Agree with all of the posts up there ^. He obviously likes the places you have taken him, he thinks you have good taste and he wanted to share with his cousin. Don’t fret.

livelaughlove21's avatar

Am I missing something? Unless you think he’s boinking his cousin, what exactly is there to be jealous about?

chyna's avatar

Even if some of the places were not places he liked, obviously he thought his cousin might enjoy them since you did. I think it’s a compliment to you that he showed her the places you like.

Kardamom's avatar

So far, everyone has said that this is a non-issue (unless of course you have good reason to believe that your boyfriend is romantically inclined toward his cousin, which should be a deal breaker). Why are you concerned that there is an un-named problem here?

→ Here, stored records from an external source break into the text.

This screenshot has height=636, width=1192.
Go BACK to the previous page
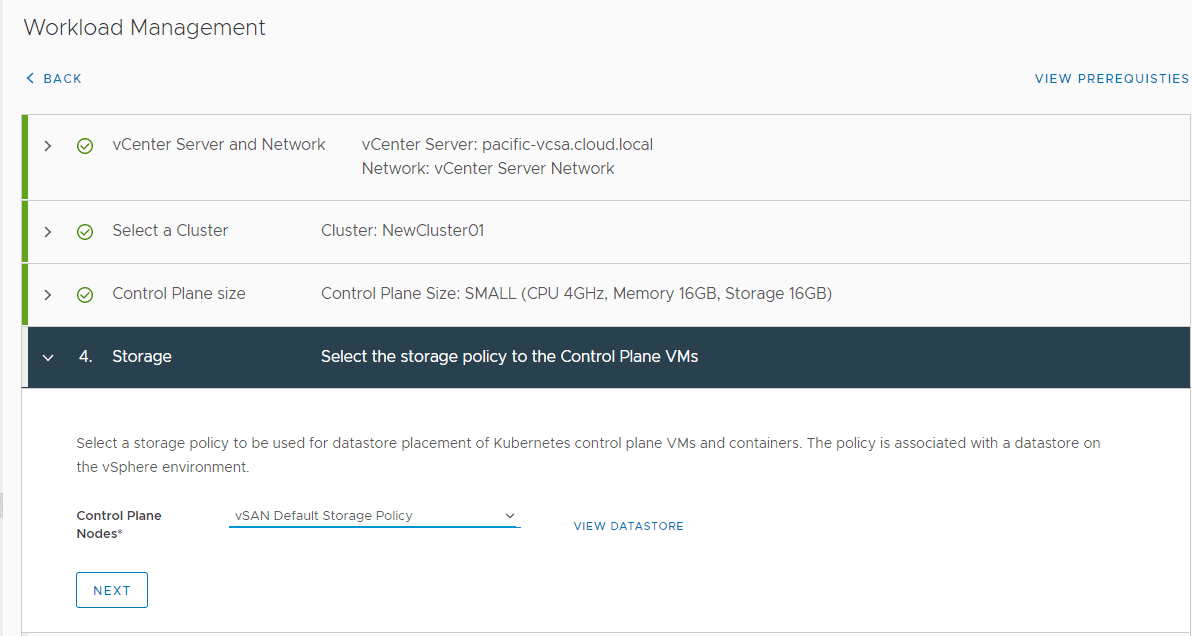(x=62, y=78)
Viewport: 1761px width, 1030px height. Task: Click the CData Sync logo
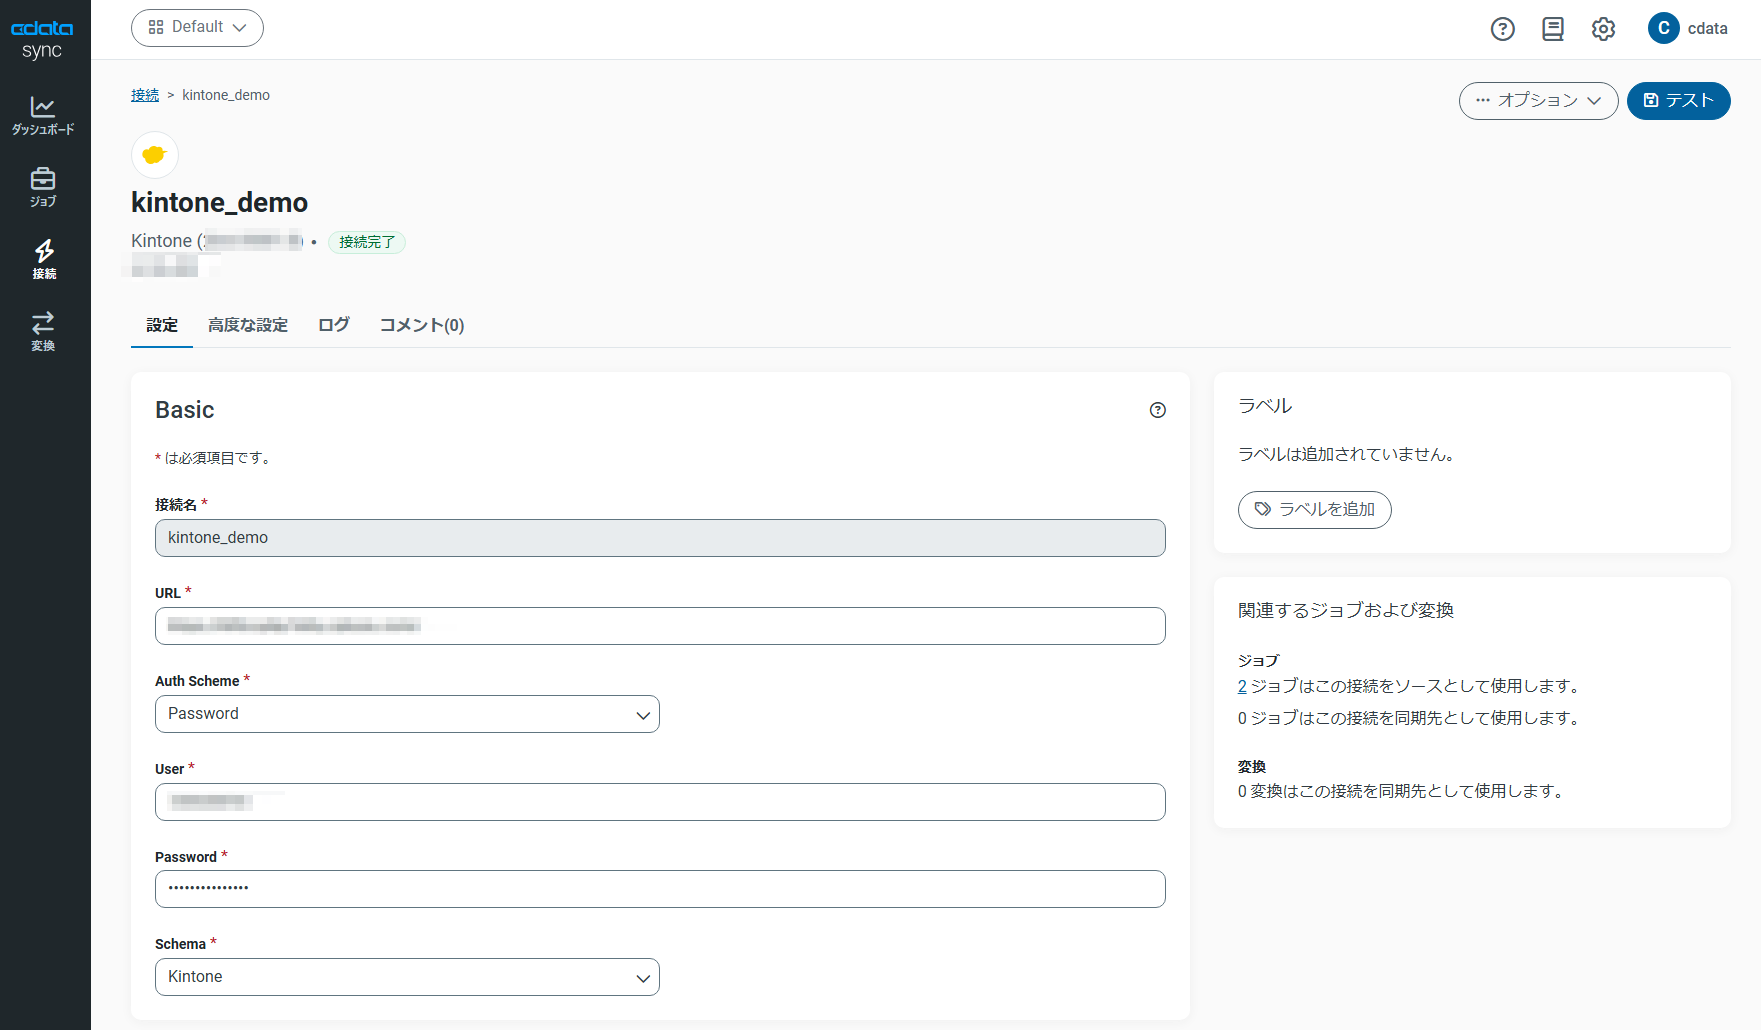(42, 38)
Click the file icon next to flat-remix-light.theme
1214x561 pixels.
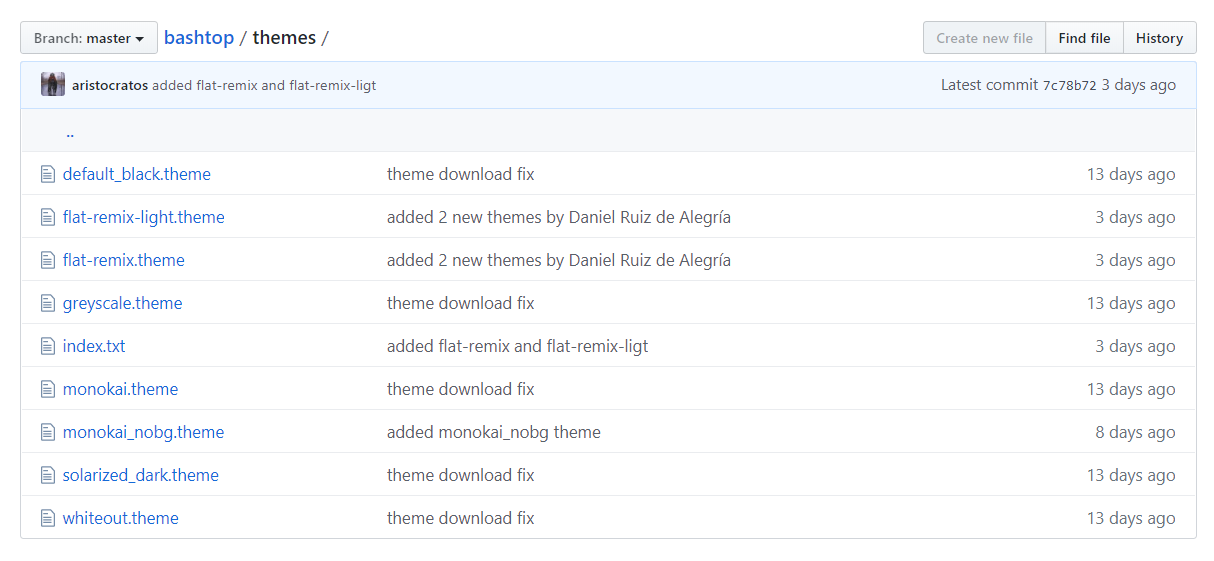tap(47, 217)
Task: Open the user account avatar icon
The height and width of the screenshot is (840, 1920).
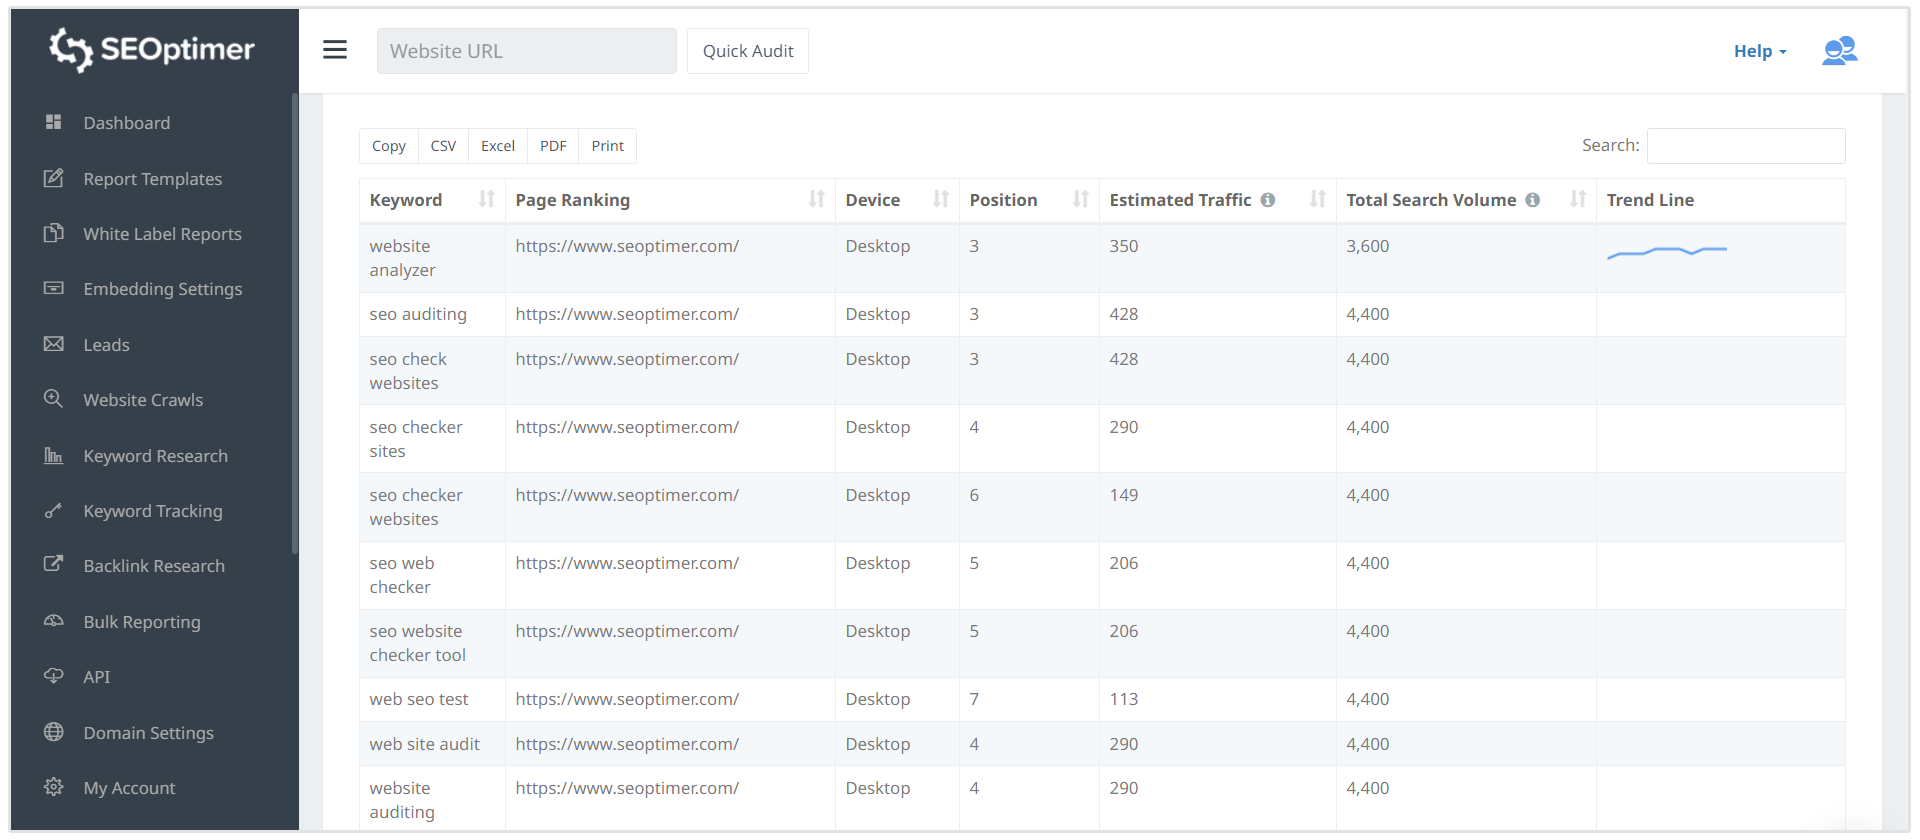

If he’s new to the area, and his cousin is also new to the area, he showed her all of the places that he knew about, because you just showed him. What else would you have him do?

Are you jealous of his cousin? If so why? Do you think he has romantic feelings towards her? Do you think that he spends too much time with her and not enough time with you?

Are you upset that he “stole” your ideas? If so why? Places in a town are not your property, they’re places in a town. If he didn’t know any places, because he’s not from this town, how else would you expect him to proceed? Did you expect him to sit at home and play video games with his cousin and not show her around? Did you expect him to google “fun things to do in town” and then go driving around looking for all of those things that did not include anything that you showed him?

Are you jealous and wish that your boyfriend had not invited his cousin to come to town at all? If so why?

This question and the answers have less to do with what your boyfriend did (which so far no one has suggested was objectionable in any way) than your reaction to what he did. Is there something that we are missing? Has your boyfriend ever done anything (with another girl, or another family member) that you thought was objectionable and that is why your are guessing that he might have done something wrong?

Just curious, because otherwise it doesn’t make any sense that you would be upset.